Advances in Oncology Care: Emerging Therapies, AI Integration, and Access to Investigational Drugs

Acute lymphocytic leukemia (ALL) is a genetically heterogeneous cancer marked by the proliferation of immature lymphoid cells. Predominantly affecting children younger than 5 years, ALL can also affect adults and become more deadly in such cases. In the peer-reviewed literature review on page 31, Basmah Zahid, PharmD, MS, discusses the multiphased treatment process for pediatric patients with ALL (ie, induction, consolidation, and maintenance phases) and the use of chemotherapy, targeted therapies such as monoclonal antibodies, and stem cell transplants for this patient population. New therapies, such as inotuzumab ozogamicin (Besponsa; Pfizer Inc) and chimeric antigen receptor T-cell treatments, have shown promise as well, particularly for relapsed or refractory disease cases.

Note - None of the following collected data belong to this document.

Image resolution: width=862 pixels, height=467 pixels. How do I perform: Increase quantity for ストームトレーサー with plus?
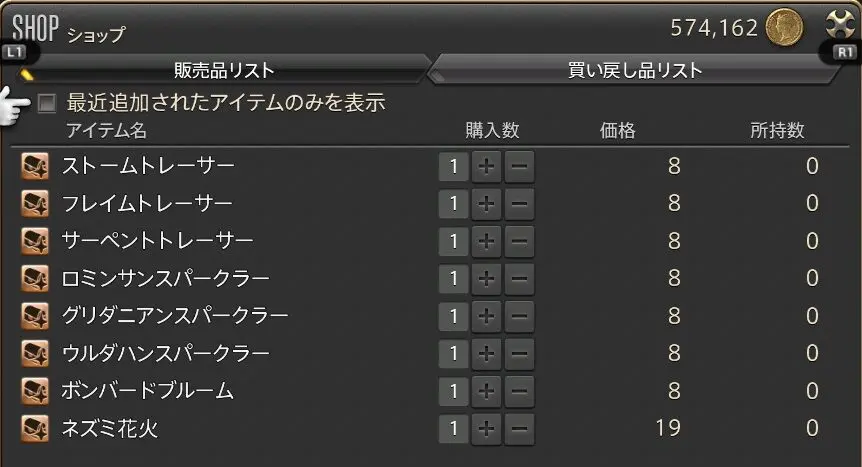pyautogui.click(x=486, y=166)
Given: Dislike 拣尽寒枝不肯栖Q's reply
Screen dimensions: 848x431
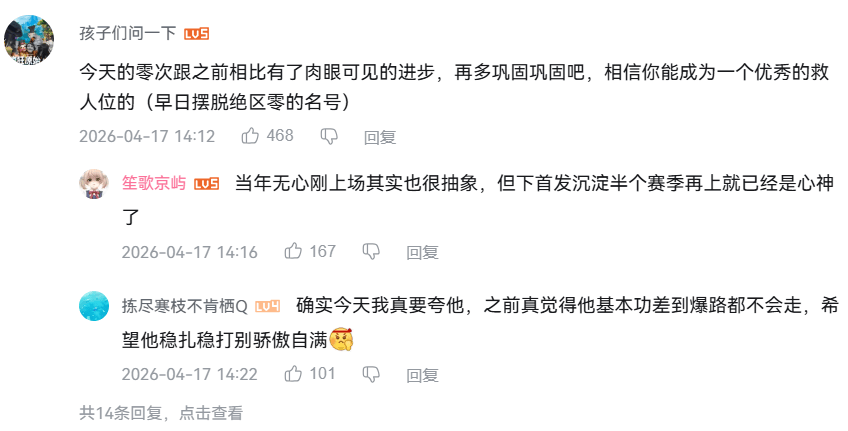Looking at the screenshot, I should (371, 374).
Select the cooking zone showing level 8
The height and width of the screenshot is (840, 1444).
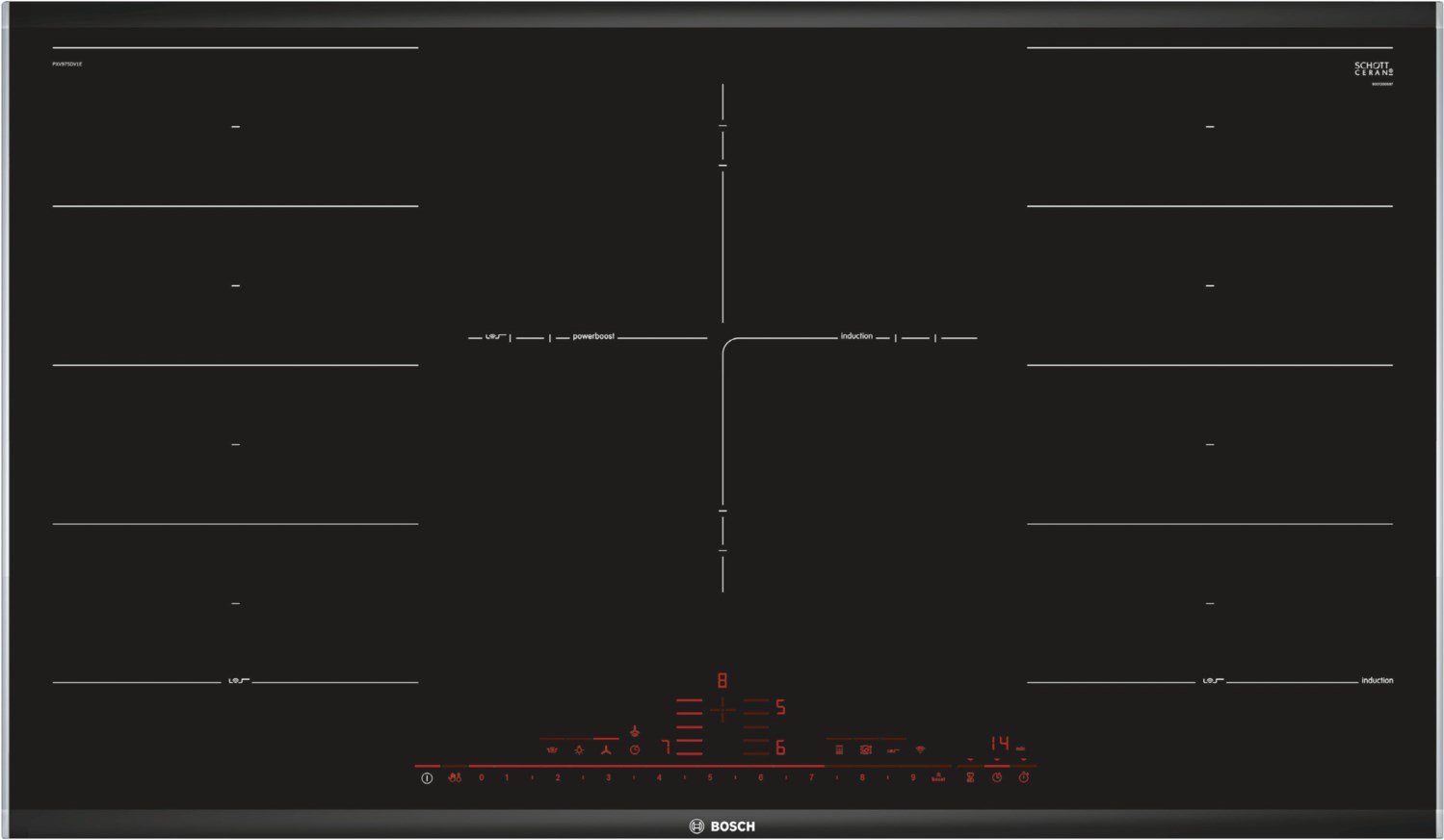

Image credit: Martinesku | stock.adobe.com

In the peer-reviewed insights paper on page 21, Manale Maksour, PharmD, BCPS; Cassandra Perkey, PharmD, BCOP; Brooke Peters, PharmD, BCOP; Bradley Winegar, PharmD; Nicole McMullen, PharmD, BCOP; and Melody Chang, MBA, RPh, BCOP, highlight the growing demand for artificial intelligence (AI) integration in oncology practices to improve efficiency, enhance diagnostic accuracy, and personalize treatment. However, despite the potential of this technology, challenges such as data privacy, algorithm bias, and the need for proper training and ethical guidelines remain.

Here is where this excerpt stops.